I always let my wife and/or kids name all the dogs. Then I just call them all Doofus. after about a week, thay all answer to Doofus. 

Congrats on the family member. I'm certain that a German Sheppard will thrive on you're littel plot out in the country. And I don't expect you to spoil him at all... no sirree.. not a bit.


----------



## Tom Daly (Jan 3, 2008)

Marty, 
When I got my Sheppard I named him Klaus. 
I always thought my wife liked sheppards. 
But when I brought him home, she said, "It's either the dog or me." 
I always thought I would have missed her more than I do....... 
But, Klaus and I get along fine. 
Tom


----------



## John J (Dec 29, 2007)

Have you found out what it's favorite food is yet? It is verry important to determin this. We need to know what to bring when we come next sept or we may be running our trains from our cars.


----------



## Dave F (Jan 2, 2008)

Hmmmm, Porterhouse, New York Strip, Sirloin, Filet Mignon, T Bone.... I'm sure one of those would work...... 

For me anyway.. I dunno about the dog.


----------



## Guest (Apr 30, 2008)

I always let my wife and/or kids name all the dogs. Then I just call them ...

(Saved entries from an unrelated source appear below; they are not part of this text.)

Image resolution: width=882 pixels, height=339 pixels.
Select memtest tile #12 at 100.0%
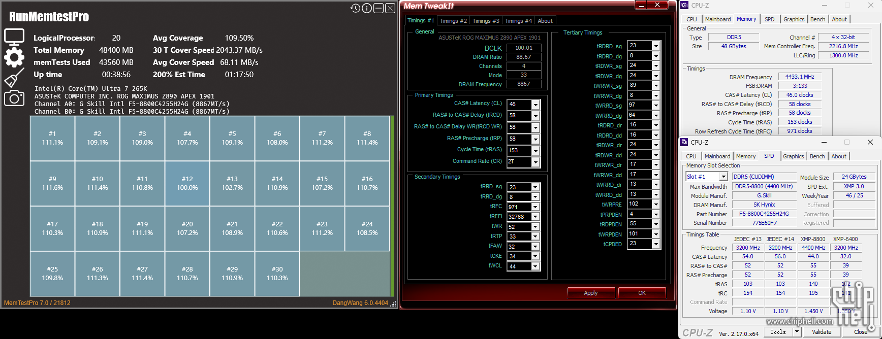pos(187,183)
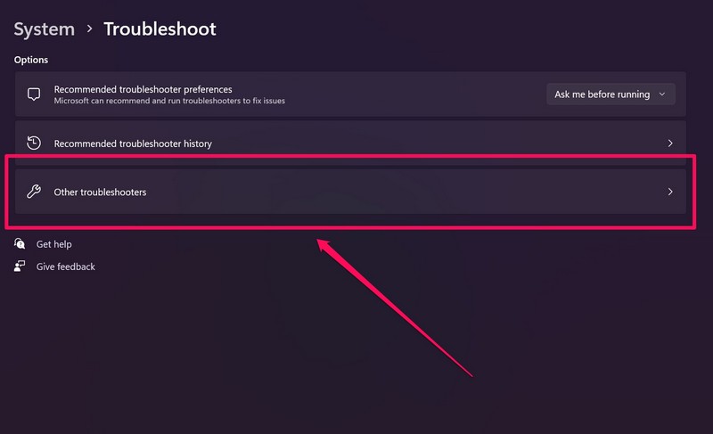This screenshot has width=713, height=434.
Task: Click the Recommended troubleshooter history clock icon
Action: pyautogui.click(x=35, y=143)
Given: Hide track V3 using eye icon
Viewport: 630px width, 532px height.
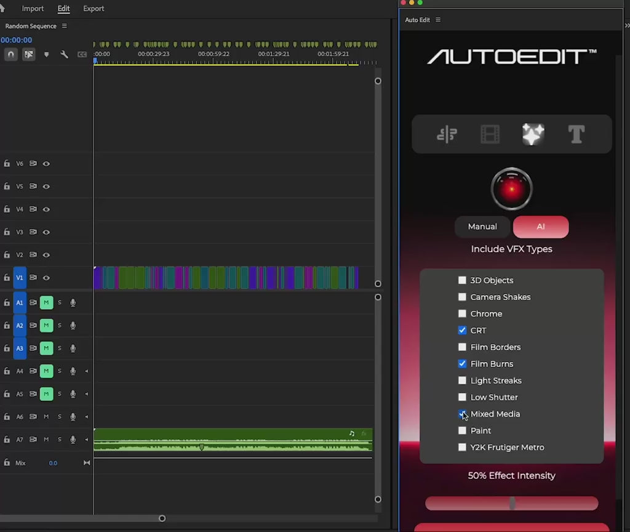Looking at the screenshot, I should (x=46, y=232).
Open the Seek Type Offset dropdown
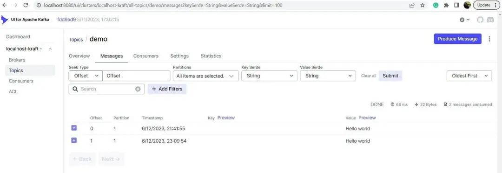The image size is (502, 173). coord(86,76)
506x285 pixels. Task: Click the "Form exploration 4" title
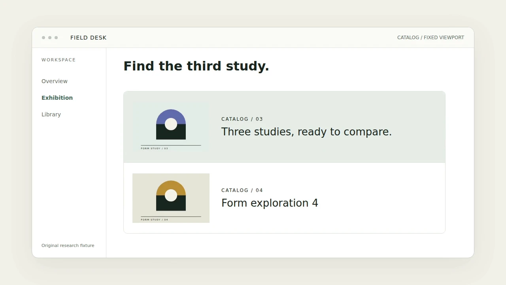click(x=270, y=203)
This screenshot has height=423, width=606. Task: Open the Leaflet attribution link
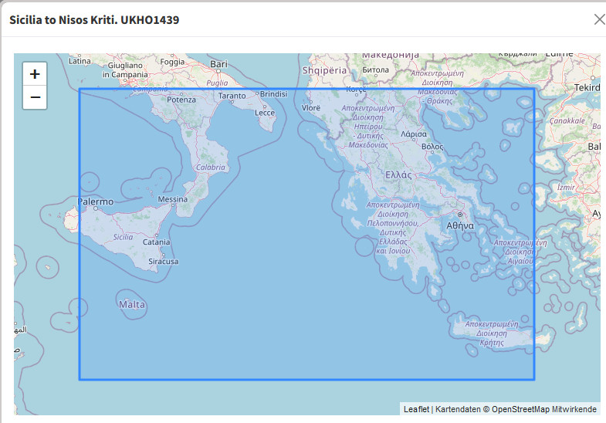[415, 409]
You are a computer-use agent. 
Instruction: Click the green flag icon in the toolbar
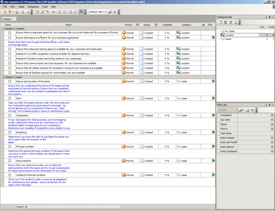[81, 12]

same here. every animal, that gets integrated in the family owns a nice, fancy, interesting name, they do not respond to. 
plus a short one or two sillable word/name, they respond to.


----------



## NTCGRR (Jan 2, 2008)

After a good nights sleep in the new ,,dog house. I agreed to keep his given name of Max..


----------



## Torby (Jan 2, 2008)

Always seems to me you need to know a dog or cat for a while before deciding what to call it. 

My sister had one of those Shih Tzu mop dogs named "Ling Tiko-tsun of Antartica." A funny little fellow, but she refused to give him his bath, so he answered to "Stinko." 

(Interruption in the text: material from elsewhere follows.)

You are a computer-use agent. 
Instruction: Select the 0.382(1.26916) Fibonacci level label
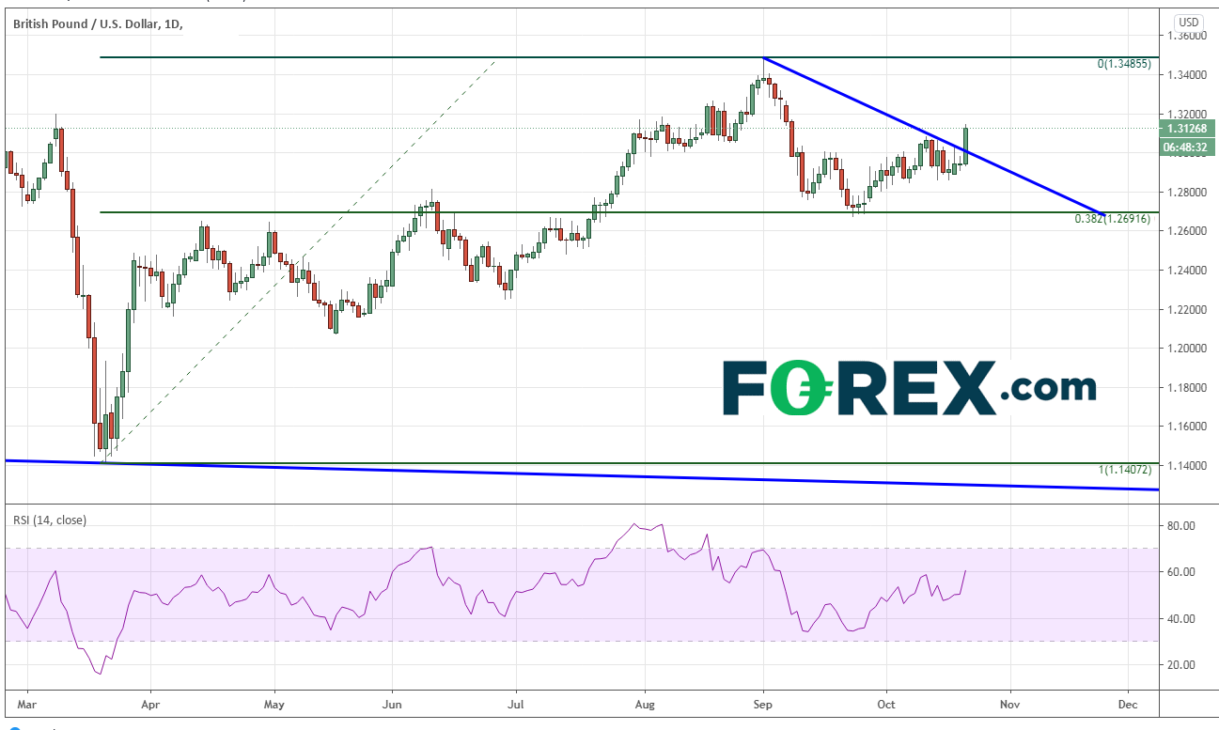point(1116,219)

I thought, "Last thing we need around here is a yappy little dog." He had this funny low-pitched bark, and if you really really got him wound up, he'd go "buf." 

Carol named a cat "Designs" once. The only appropraite name for that silly cat was, "Dizzy."


----------



## markoles (Jan 2, 2008)

Marty, 

Congrats on your used dog. We had a used cat once. Like Tom said, we had to wait a little while before a name really stuck. At first, my mom wanted to call him Dracula because his canine teeth stuck down below his lips, like a sabre tooth tiger. However, it was a few days before he started 'talking' to us. He was a big, gray cat, but when he started talking to us, he had this funny, high pitched 'meow', like as if whoever snipped him got him a little bit too high. So we called him Squeaker. 

Dogs and cats don't get along. That's well documented in all the Tom and Jerry cartoons I ever watched. Whenever we brought home a new animal, the established ones didn't like the newcomers right away. After a while, they learned to either tolerate each other or play well together. In Squeaker's case, he and the dog used to gang up on the older cat we had. It was really pretty funny. The dog would chase Socks to a place where Squeaker would ambush her. That's what you get for being an uptight, prissy cat, I guess. 

I hope you enjoyed your stay in your new Dog House. Did you build it over your new terminal? I must have missed that in the photos you took. 


Also, Carrie being mad at you for doing what she asked is perfectly in line with Jack Nicholson's character's comments in "As Good As It Gets" where he was asked how he writes women so well. 

"Well," Jack says, "First, I start with a man. Then I take away reasoning and accountability." 

The woman he was talking to was less than impressed... 

Mark


----------



## vsmith (Jan 2, 2008)

Aww...Whats wrong with "Barf" its just short for Barfolomew?


----------



## Mik (Jan 2, 2008)

The old neighbors had a white German shepherd, his name was (I'm serious) "Hay-dawg"(pronounced Hey! Dog!).... Ole Hay-dawg had one eensie problem, unless they bought Iams he got gas, room clearing peel the paint kill the houseplants gas. Personally, I think he timed it on purpose. He'd let a big one loose just as everybody was sitting down for dinner, and everybody would scramble for the exits...when you came back your chicken (or steak) was GONE..... for some reason they started locking the poor dog outside at mealtimes. 

As far as cats and dogs getting along, the last 3 dogs we had would share their doghouse in winter with the cats, and play nanny to any kittens. 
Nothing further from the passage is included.